Open a pair of scissors to create two intersecting lines and alter the size of the angles. Track junctions are also a great example of vertically opposite angles.

Finally, vertically opposite angles are also present in nature. If you look at a tree, the vertically opposite angles are made by the trunk and the branches.

Be sure to observe your environment, as you will detect an example next to you.

PuttingEverything Together

So, to summarize what we have talked about, vertically opposite angles are created from two overlapping lines. The two angles that are not next to each other have the same measure.

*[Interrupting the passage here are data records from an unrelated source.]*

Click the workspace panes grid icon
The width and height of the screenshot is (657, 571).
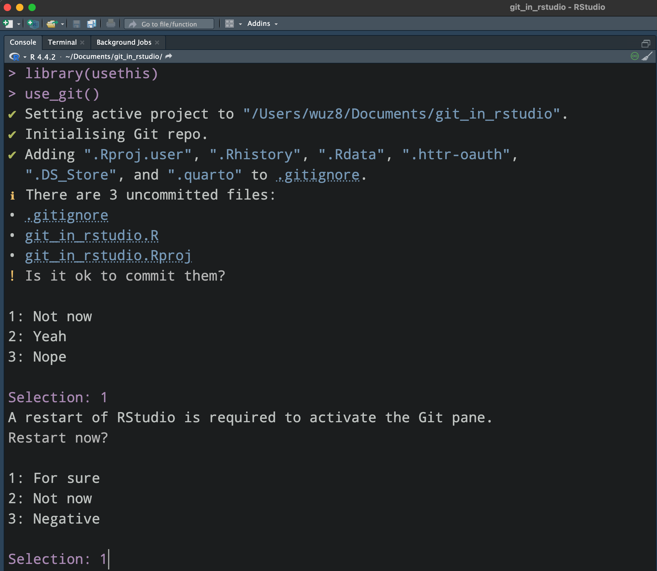point(229,24)
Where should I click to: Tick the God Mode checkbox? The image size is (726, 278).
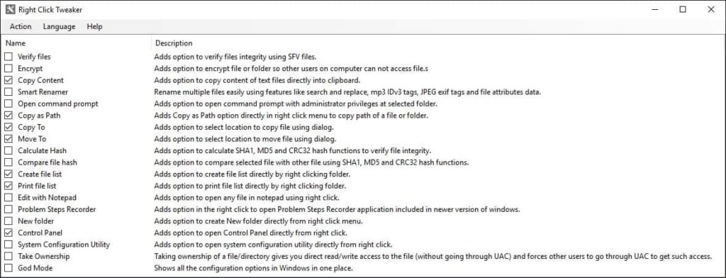(x=9, y=268)
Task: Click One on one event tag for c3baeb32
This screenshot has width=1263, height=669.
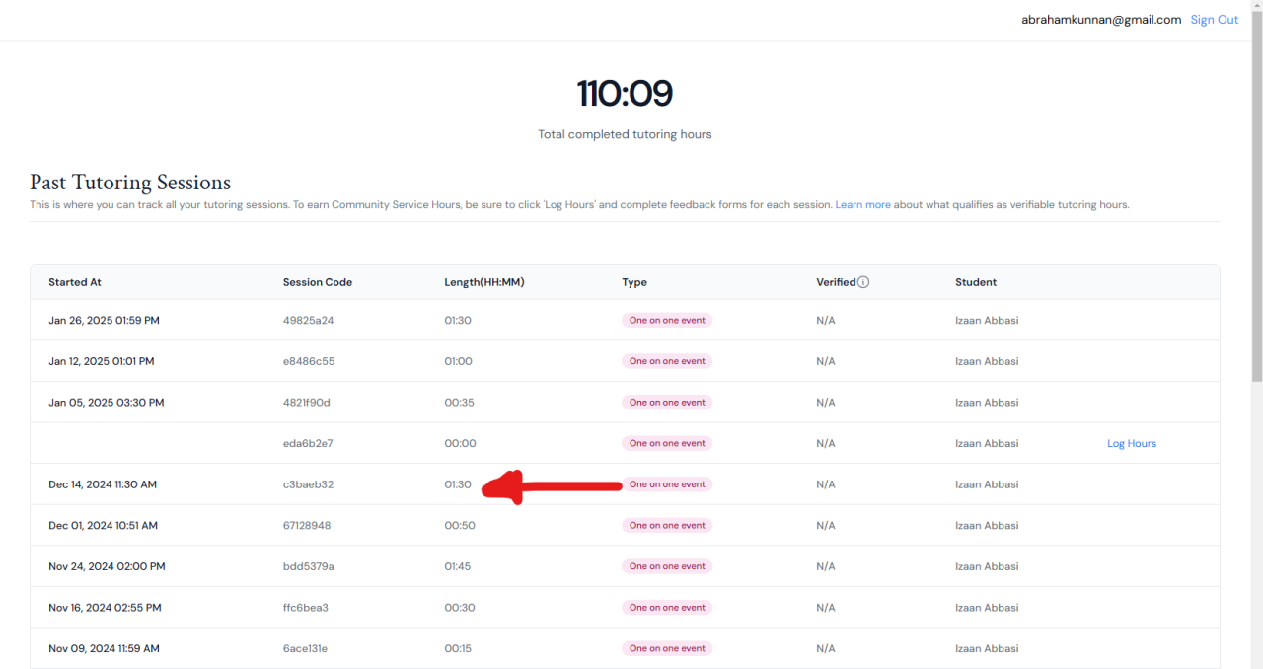Action: (667, 484)
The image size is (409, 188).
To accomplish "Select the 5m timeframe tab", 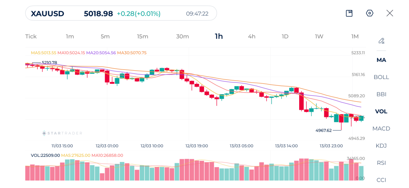I will pos(105,36).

The vertical angle theorem states that whenever two intersecting straight lines, the angles made are vertically opposite and congruent. This theorem can be proven by drawing a straight line and another line overlapping it and using the concepts of congruent angles to finish measures.

Congruent angles means two angles that measure the same.

When two angles share a side and a vertex, they can’t be vertically opposite. Nevertheless, they are complementary if the addition of these angles equals 90°. If the addition of both angles totals 180°, they are assumed to be supplementary.

The sum of adjacent angles is consistently 180°. Therefore, if angles B and C are adjacent angles, they will always equal 180°.

Vertically opposite angles are very common! You can locate them in several daily objects and scenarios, such as paintings, doors, windows, and trees.

Further Study

Search for a vertically opposite angles worksheet online for examples and problems to practice. Math is not a spectator sport; keep practicing until these concepts are rooted in your head.

Despite that, there is no problem if you require additional help. If you're struggling to understand vertical angles (or any other ideas of geometry), think about enrolling for a tutoring session with Grade Potential. One of our expert instructor can guide you grasp the material and nail your following test.